If visuals aren’t needed, offer to use Apple’s FaceTime or Facebook’s video chat feature so your customers don’t need to download something new to their phone.
Explain that you can email documents for them to look at, and that contracts can be signed digitally. If they’re having trouble choosing materials or colors without seeing samples in a showroom, suggest they use a home visualizer tool, like CertainTeed ColorView®.
Create a Coronavirus-Safe Job Site
If your work takes you into an occupied dwelling, you can still keep your customers safe. Include safe distancing guidelines from the Centers for Disease Control and Prevention (CDC) and job site-specific guidelines from the Association of General Contractors into your team’s protocol:
- Require all team members to wear eye protection, gloves, and face masks when onsite.
- Excuse team members with coronavirus symptoms, or those living with someone COVID-19 positive, from their duties until the situation changes.
- Prohibit ride-sharing to the job, and allow only one employee per company vehicle.
- To facilitate social distancing, limit the number of employees on the job or in any one room at any given time. Whenever possible, don’t have more than one crew on the job at a time.
- Drape off the work area, even if dust isn’t an issue, to prevent the spread of germs. Include another entrance from outside, separate from any entrance the family uses.
- Provide hand sanitizer for your employees and set up a handwashing station – with soap, water, and disposable towels – outside of the home. Empty the trash daily.
- Routinely sanitize surfaces like doorknobs and countertops, as well as frequently used tools.
- Provide a shoe sanitation tub with a bleach solution for workers to use when entering or leaving the job site. Be sure to follow the proper procedures when doing so, as to not only kill germs, but to also avoid making a mess.
Communicate with Subcontractors
If your job involves subcontractors, it’s important that everyone is on the same page when it comes to keeping customers safe. Go over your COVID-19 safety protocol with them to make sure their team is following the same guidelines. To promote social distancing, stagger your subcontracting teams so that no more than one team is onsite at any given time.

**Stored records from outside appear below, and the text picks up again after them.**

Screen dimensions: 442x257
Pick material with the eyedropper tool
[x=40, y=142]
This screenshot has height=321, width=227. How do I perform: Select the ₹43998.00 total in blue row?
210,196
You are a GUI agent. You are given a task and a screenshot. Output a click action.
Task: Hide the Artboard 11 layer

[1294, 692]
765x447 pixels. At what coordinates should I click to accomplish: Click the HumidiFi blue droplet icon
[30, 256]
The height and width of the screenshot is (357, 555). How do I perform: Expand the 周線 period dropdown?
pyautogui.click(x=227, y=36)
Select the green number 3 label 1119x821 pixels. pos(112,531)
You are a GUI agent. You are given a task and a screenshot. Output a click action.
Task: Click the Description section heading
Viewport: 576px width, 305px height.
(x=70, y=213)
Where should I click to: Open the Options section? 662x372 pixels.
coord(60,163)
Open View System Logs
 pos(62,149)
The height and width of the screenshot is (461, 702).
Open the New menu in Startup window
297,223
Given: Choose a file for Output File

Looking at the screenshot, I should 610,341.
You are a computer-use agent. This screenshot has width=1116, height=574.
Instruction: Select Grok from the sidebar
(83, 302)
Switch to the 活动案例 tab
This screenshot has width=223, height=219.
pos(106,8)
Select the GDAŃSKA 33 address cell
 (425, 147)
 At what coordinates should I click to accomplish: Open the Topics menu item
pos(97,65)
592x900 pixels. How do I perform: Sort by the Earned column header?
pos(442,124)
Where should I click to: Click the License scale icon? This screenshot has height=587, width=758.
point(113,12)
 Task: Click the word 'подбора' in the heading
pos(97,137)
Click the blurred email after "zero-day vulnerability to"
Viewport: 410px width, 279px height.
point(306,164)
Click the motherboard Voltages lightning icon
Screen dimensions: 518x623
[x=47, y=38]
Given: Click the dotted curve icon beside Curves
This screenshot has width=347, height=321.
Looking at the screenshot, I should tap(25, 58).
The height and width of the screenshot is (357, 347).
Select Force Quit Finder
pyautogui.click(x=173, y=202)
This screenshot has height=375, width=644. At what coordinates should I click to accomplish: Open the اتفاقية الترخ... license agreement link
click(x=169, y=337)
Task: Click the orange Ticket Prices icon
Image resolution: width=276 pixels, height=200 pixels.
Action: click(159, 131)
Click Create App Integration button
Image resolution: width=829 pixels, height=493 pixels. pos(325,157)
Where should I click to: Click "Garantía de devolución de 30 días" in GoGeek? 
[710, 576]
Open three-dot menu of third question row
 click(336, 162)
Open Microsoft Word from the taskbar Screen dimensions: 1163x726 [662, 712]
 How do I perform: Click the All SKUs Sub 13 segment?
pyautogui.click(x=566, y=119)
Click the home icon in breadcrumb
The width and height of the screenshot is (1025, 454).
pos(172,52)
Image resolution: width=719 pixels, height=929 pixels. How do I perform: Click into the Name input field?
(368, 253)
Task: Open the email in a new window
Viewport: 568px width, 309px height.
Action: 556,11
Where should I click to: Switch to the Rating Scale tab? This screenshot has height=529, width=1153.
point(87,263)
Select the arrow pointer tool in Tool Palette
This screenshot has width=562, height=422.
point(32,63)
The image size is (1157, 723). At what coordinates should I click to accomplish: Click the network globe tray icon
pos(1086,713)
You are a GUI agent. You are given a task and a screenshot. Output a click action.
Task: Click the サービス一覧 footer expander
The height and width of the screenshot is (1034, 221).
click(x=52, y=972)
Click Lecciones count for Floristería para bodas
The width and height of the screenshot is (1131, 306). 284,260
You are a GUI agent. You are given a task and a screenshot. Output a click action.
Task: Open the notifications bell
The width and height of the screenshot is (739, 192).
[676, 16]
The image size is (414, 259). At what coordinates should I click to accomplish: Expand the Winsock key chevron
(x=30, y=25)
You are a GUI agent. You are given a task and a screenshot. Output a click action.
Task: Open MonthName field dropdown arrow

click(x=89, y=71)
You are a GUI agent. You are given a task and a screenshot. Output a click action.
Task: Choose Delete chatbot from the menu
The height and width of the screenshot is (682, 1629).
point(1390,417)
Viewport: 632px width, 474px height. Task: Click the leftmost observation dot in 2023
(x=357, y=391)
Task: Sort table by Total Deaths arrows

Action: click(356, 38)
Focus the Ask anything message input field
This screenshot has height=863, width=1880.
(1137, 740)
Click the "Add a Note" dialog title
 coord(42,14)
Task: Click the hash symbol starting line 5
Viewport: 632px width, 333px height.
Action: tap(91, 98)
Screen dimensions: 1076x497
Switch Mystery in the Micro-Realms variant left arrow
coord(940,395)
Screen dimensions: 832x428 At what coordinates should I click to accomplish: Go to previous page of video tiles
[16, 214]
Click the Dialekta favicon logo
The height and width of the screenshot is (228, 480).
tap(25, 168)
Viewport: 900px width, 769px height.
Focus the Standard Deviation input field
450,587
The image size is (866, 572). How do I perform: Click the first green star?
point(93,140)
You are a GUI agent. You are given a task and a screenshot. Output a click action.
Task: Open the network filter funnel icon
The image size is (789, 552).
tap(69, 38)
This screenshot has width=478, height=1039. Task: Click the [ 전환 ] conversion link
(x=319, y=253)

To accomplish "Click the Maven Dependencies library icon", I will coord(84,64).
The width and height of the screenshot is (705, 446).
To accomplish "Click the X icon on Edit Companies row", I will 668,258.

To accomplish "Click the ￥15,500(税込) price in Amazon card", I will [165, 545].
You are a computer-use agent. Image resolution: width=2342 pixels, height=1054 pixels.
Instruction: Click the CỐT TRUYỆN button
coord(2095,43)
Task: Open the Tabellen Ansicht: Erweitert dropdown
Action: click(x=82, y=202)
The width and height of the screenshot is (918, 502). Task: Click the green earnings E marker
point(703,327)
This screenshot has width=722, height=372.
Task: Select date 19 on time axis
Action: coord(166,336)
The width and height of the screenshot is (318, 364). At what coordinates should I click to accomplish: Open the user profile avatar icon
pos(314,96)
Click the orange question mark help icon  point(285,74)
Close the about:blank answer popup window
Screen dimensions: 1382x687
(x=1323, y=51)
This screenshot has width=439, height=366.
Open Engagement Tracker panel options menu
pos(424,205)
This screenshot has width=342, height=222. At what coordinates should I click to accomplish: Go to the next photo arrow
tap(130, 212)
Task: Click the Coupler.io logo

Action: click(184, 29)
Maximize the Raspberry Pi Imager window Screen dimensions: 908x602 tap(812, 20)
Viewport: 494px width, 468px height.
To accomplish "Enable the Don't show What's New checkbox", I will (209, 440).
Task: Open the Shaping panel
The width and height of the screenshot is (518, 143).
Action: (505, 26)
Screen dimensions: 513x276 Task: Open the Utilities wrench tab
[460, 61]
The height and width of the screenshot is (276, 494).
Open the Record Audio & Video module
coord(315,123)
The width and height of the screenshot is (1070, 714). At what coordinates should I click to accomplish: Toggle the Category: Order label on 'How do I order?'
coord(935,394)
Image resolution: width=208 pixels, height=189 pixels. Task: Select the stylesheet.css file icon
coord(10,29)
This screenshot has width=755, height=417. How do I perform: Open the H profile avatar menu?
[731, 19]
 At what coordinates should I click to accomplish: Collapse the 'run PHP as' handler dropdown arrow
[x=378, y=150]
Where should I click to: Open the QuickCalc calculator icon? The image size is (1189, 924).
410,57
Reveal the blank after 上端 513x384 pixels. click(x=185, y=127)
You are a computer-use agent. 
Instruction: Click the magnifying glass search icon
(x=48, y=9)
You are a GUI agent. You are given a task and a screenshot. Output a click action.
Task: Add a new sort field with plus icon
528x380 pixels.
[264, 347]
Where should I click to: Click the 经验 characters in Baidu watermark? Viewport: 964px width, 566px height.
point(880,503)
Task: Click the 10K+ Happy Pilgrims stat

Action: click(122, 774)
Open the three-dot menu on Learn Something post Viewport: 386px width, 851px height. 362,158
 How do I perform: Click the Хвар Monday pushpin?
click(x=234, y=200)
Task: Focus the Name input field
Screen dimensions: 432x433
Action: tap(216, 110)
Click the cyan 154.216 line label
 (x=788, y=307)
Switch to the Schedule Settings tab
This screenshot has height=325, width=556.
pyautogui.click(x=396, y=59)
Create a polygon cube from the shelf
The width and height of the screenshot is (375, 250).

Letting existing and prospective customers know that you are taking safety seriously during the COVID-19 crisis is critical to the reputation of your business. Show that you understand their concerns, whether it be by posting your safety practices on your website and social media channels, or through an email campaign. Include photos of jobs you’re working on with these practices in place. What they see may encourage them to go ahead with their home remodeling plans too.